Dawdling Child Drags out Lessons
Posted: Wed May 30, 2012 7:52 pm
I started LHFHG with my DD 5.5 years old a few weeks ago. We are going half-speed on most of the boxes with full-speed on Fine Motor Skills and The Reading Lesson. We had started LHTH in the Fall, but I decided to switch to LHFHG to be more in line with her skill level. I do feel that she is placed correctly without question.
She is my oldest child, and she tends to be argumentative, stubborn and quite the perfectionist. So what should take 45 minutes to an hour at half-speed can end up taking 2 hours on some days! Her work is great for a 5 year old, but she'll drag out handwriting lessons and math lessons by wanting to make the numbers she has retraced with colored pencils pretty or by wanting to pick out a sticker for every line on the handwriting page she has done. I decided to pull out stickers to put next to her best letter/number handwritten for the lesson. Of course, she then decides she wants to pick out the best letter/number for each line on the page!
She LOVES, LOVES, LOVES storytime, and I honestly think she'd be happy just doing storytime, but obviously, there is more to school than storytime! She can sit still for the Thornton Burgess books and any fiction book for that matter, but she is all over the place for the history, science and devotional lessons. She just cannot sit still for those! And she is so goofy with her answers too (on purpose)!
And she gets whiny when I tell her we are doing school, but we have to work on her other lessons before we do storytime. She tells me she's "bored" with The Reading Lesson. I have been having her repeat the pages that we had done the previous day because I remember reading to do that in The Reading Lesson book. We are on Lesson 4 now though so perhaps I can just move along at 2-3 pages per day. I do limit phonics time to only 10-15 minutes. And we started The Reading Lesson awhile ago, so we aren't moving too fast for her age (according to the book).
I am struggling with the time involved with her at such a young age because I personally feel she needs to spend less time doing "school" and more time playing outside. However, it seems our time outside is limited due to her natural dawdling tendencies (unrelated to school too). It is usually 10 a.m. before we are ever ready to leave the house for the day (and that is assuming we haven't even touched doing school for the day)!
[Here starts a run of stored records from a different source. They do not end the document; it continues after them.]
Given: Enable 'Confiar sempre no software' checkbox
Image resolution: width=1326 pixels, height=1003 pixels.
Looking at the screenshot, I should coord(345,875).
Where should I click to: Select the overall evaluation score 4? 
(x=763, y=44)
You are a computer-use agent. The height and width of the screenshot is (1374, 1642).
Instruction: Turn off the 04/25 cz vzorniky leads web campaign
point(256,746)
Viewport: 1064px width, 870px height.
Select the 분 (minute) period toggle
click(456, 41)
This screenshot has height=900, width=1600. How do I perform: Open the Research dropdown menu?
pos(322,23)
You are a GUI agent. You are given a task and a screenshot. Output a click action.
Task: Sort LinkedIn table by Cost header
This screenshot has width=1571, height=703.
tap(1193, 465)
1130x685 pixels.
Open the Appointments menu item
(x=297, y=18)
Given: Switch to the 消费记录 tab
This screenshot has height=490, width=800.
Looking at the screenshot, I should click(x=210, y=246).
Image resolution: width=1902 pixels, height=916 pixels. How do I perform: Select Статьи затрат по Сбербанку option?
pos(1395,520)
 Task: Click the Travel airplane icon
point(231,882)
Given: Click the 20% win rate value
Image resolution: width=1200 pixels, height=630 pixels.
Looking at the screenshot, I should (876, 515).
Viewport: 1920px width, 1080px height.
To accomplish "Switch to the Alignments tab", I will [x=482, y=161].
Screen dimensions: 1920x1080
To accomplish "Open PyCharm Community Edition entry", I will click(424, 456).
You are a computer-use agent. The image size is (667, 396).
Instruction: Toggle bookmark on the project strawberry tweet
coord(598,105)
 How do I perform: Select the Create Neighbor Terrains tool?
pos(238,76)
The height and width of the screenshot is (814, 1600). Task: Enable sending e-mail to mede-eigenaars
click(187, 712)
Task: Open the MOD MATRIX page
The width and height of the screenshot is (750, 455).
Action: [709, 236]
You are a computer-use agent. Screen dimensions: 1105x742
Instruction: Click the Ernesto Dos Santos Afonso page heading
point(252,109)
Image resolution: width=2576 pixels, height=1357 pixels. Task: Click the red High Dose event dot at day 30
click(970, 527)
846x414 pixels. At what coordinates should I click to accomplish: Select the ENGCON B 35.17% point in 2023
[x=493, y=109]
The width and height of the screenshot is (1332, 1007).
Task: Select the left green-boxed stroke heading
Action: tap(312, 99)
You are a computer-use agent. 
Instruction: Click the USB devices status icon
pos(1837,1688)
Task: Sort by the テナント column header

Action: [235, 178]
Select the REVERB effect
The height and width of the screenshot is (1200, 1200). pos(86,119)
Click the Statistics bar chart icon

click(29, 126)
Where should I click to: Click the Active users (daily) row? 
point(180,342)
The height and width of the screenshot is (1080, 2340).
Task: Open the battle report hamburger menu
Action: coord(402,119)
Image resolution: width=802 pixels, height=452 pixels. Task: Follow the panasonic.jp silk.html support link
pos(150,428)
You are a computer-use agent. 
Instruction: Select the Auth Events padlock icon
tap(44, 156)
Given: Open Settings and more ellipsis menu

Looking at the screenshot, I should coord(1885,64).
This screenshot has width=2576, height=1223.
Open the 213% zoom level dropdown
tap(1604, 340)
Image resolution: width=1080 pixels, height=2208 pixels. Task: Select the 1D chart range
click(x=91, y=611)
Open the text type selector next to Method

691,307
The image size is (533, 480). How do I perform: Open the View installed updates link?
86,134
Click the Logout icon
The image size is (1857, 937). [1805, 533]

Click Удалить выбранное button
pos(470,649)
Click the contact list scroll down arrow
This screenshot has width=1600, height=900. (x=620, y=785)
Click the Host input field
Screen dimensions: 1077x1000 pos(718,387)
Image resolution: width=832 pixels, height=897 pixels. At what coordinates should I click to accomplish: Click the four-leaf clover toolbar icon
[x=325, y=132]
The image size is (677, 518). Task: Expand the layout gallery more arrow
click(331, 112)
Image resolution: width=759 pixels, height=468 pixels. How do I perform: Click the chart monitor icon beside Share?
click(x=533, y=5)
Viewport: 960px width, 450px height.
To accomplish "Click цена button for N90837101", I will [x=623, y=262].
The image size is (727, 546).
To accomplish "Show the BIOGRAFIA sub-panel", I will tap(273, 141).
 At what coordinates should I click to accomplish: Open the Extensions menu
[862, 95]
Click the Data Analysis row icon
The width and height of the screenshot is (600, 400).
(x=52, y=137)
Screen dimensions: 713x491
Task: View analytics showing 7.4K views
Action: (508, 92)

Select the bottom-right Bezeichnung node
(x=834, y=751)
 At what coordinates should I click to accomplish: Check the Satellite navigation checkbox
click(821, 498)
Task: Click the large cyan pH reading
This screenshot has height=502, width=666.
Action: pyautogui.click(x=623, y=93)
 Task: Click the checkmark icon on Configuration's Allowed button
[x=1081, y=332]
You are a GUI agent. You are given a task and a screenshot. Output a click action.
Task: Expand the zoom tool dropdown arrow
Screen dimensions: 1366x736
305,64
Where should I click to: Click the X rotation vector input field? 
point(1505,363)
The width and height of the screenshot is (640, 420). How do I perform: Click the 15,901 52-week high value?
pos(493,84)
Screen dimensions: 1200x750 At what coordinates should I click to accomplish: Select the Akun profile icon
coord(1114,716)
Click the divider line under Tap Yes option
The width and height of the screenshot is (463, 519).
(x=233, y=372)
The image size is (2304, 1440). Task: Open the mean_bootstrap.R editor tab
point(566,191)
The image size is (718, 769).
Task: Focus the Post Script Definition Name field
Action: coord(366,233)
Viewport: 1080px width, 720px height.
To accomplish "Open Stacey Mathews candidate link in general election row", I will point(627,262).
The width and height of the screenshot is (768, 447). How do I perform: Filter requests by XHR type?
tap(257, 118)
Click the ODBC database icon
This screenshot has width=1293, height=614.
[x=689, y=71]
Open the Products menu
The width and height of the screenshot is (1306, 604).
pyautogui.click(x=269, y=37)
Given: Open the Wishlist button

I just need some advice on how to keep the lessons short but to still encourage creativity on her part. We worked on the science lesson in Unit 1, Day 4 today where she stands on either the brown paper for land animals or blue paper for water animals. She loved it, but she also dragged it out as usual. It was rather cute though as I called out flamingo and she left the room, and she came back dressed up in an all bright pink outfit to play the role as flamingo. But, obviously, it is things like this that cause the lesson to take more than 15 minutes because little sis, of course, decides she wants to play dress up too!
Any thoughts are greatly appreciated!
She is my oldest child, and she tends to be argumentative, stubborn and quite the perfectionist. So what should take 45 minutes to an hour at half-speed can end up taking 2 hours on some days! Her work is great for a 5 year old, but she'll drag out handwriting lessons and math lessons by wanting to make the numbers she has retraced with colored pencils pretty or by wanting to pick out a sticker for every line on the handwriting page she has done. I decided to pull out stickers to put next to her best letter/number handwritten for the lesson. Of course, she then decides she wants to pick out the best letter/number for each line on the page!
She LOVES, LOVES, LOVES storytime, and I honestly think she'd be happy just doing storytime, but obviously, there is more to school than storytime! She can sit still for the Thornton Burgess books and any fiction book for that matter, but she is all over the place for the history, science and devotional lessons. She just cannot sit still for those! And she is so goofy with her answers too (on purpose)!
And she gets whiny when I tell her we are doing school, but we have to work on her other lessons before we do storytime. She tells me she's "bored" with The Reading Lesson. I have been having her repeat the pages that we had done the previous day because I remember reading to do that in The Reading Lesson book. We are on Lesson 4 now though so perhaps I can just move along at 2-3 pages per day. I do limit phonics time to only 10-15 minutes. And we started The Reading Lesson awhile ago, so we aren't moving too fast for her age (according to the book).
I am struggling with the time involved with her at such a young age because I personally feel she needs to spend less time doing "school" and more time playing outside. However, it seems our time outside is limited due to her natural dawdling tendencies (unrelated to school too). It is usually 10 a.m. before we are ever ready to leave the house for the day (and that is assuming we haven't even touched doing school for the day)!
I just need some advice on how to keep the lessons short but to still encourage creativity on her part. We worked on the science lesson in Unit 1, Day 4 today where she stands on either the brown paper for land animals or blue paper for water animals. She loved it, but she also dragged it out as usual. It was rather cute though as I called out flamingo and she left the room, and she came back dressed up in an all bright pink outfit to play the role as flamingo. But, obviously, it is things like this that cause the lesson to take more than 15 minutes because little sis, of course, decides she wants to play dress up too!
Any thoughts are greatly appreciated!